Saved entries
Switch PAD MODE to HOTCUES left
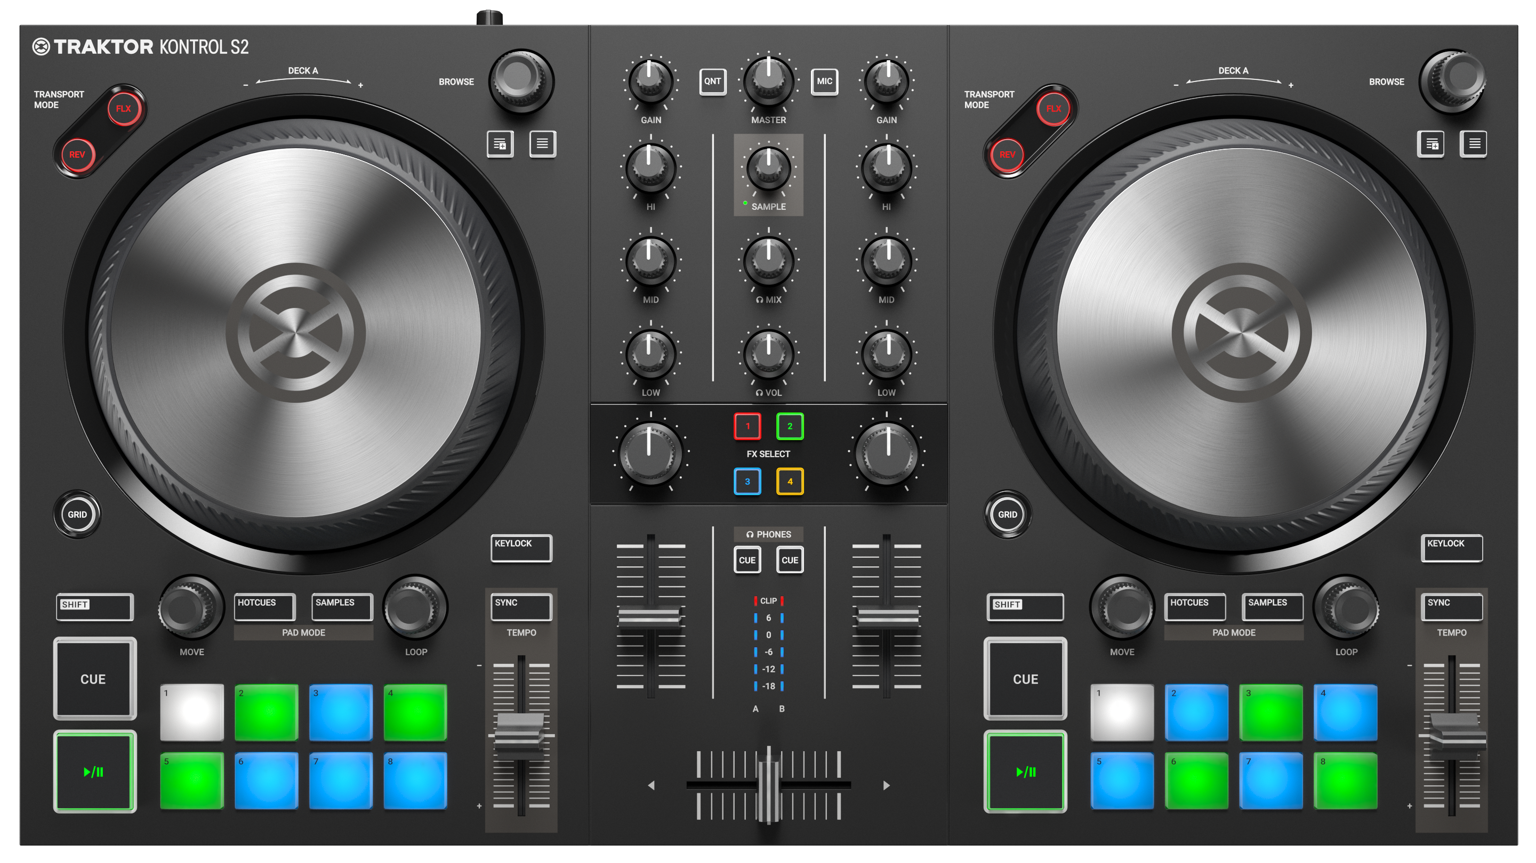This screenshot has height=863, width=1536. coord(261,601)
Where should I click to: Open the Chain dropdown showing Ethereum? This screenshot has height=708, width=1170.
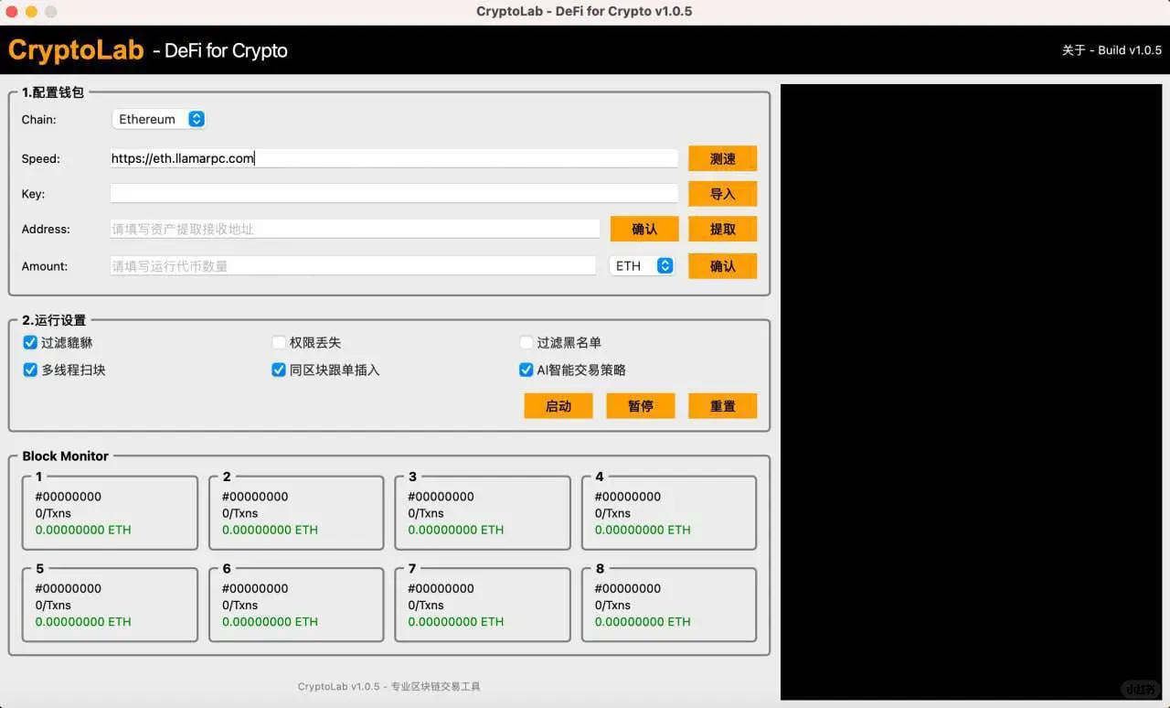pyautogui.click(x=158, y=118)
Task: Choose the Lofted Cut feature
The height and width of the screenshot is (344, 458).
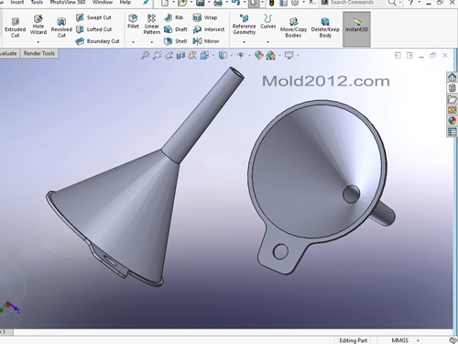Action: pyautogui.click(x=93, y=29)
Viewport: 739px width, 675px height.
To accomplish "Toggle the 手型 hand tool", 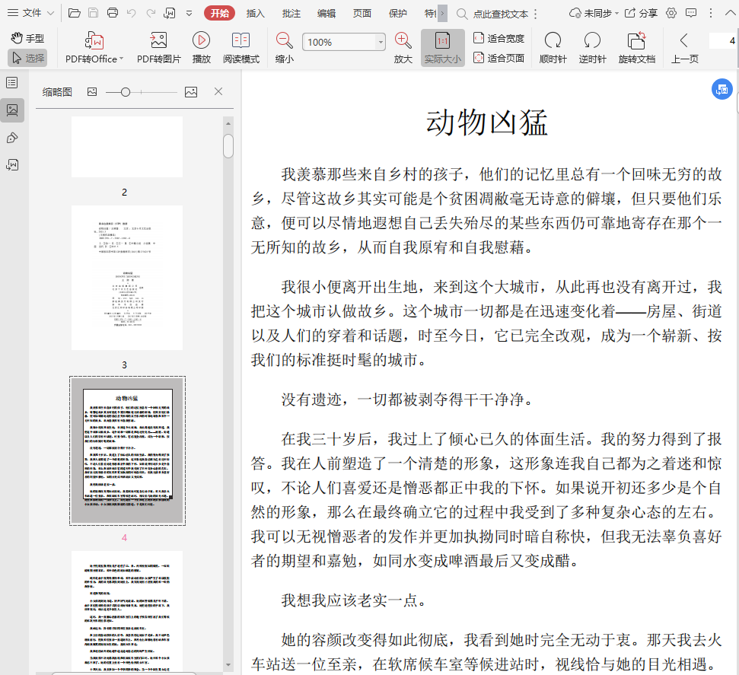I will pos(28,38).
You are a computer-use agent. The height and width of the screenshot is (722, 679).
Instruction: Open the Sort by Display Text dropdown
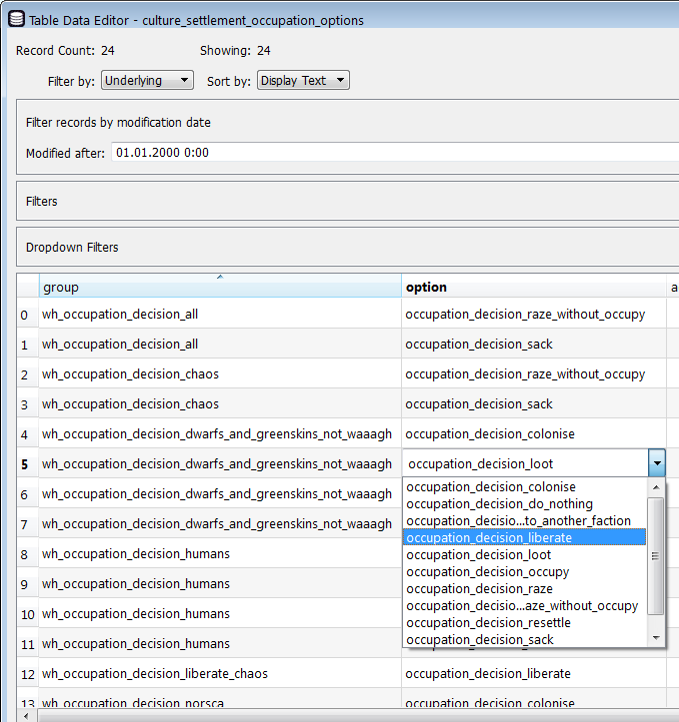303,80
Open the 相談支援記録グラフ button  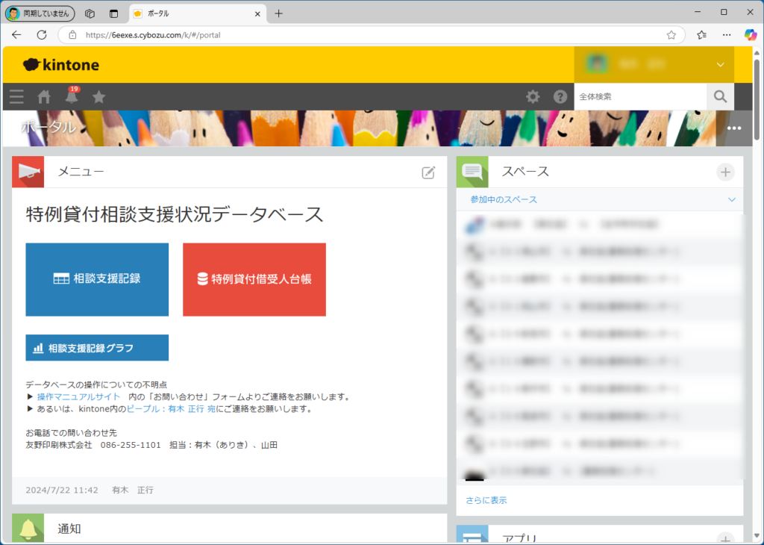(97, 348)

---

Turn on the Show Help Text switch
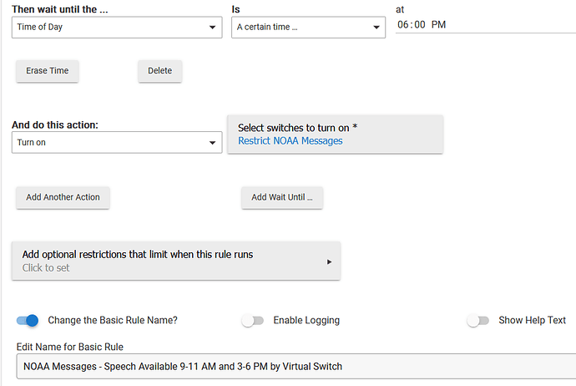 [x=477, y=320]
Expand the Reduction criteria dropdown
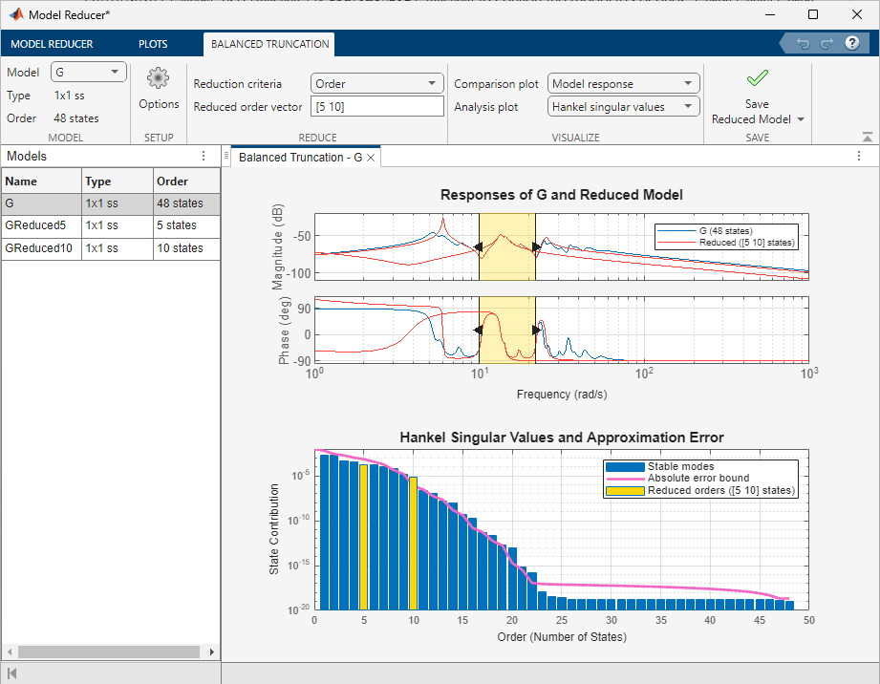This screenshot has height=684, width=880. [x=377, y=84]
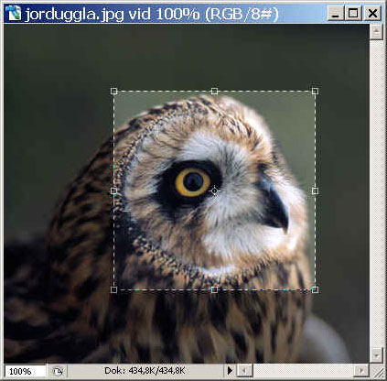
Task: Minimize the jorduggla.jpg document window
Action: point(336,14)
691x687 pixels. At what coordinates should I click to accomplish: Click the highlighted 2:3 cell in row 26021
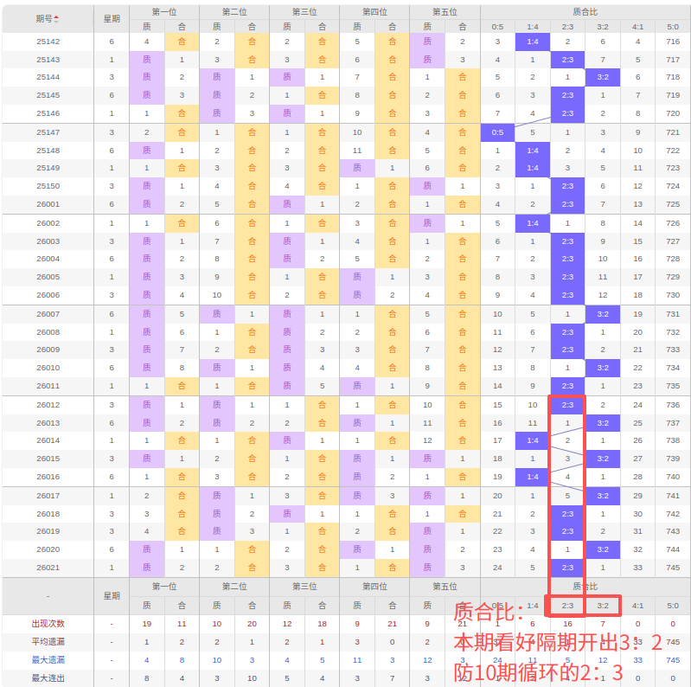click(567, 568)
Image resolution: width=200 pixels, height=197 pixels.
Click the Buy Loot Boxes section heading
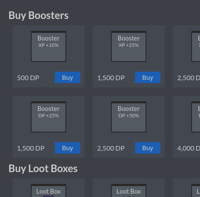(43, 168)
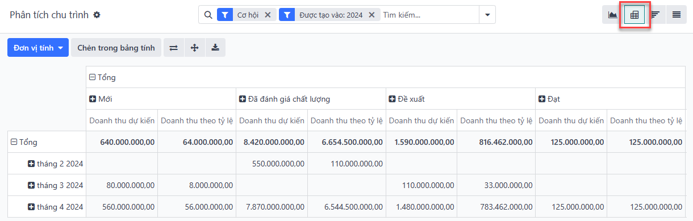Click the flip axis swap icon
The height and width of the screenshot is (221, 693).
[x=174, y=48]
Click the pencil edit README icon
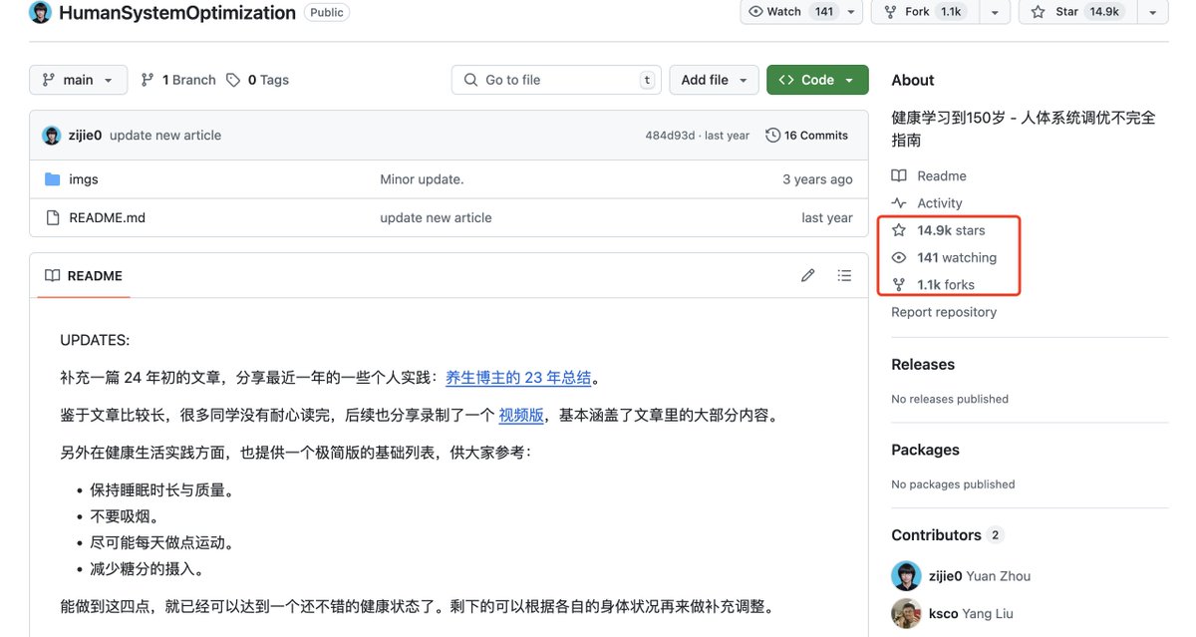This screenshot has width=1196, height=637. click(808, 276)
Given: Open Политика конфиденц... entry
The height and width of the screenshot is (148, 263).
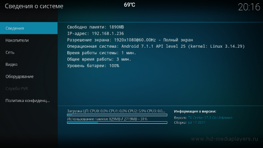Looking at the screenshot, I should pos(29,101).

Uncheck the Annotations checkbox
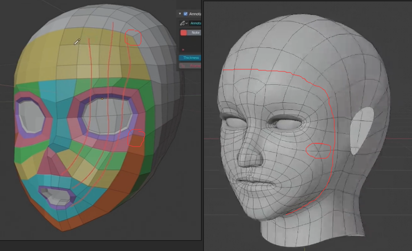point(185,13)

...

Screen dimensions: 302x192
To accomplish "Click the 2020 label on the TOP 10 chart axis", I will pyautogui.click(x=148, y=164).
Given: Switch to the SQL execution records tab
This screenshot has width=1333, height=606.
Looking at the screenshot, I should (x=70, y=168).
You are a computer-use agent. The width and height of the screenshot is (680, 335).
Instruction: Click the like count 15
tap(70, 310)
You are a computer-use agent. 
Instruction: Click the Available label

◆ Task to complete ◆
What lines above run from the one with "Switch PAD MODE to HOTCUES left" to the one with "Task: Choose the Lofted Cut feature"? Give them again exactly, ends included, and leave the pictures out.

◆ Exercise result ◆
Switch PAD MODE to HOTCUES left
This screenshot has height=863, width=1536. coord(261,601)
Where should I click to: Open the Chain dropdown showing Ethereum? This screenshot has height=708, width=1170.
pyautogui.click(x=158, y=118)
Task: Choose the Lofted Cut feature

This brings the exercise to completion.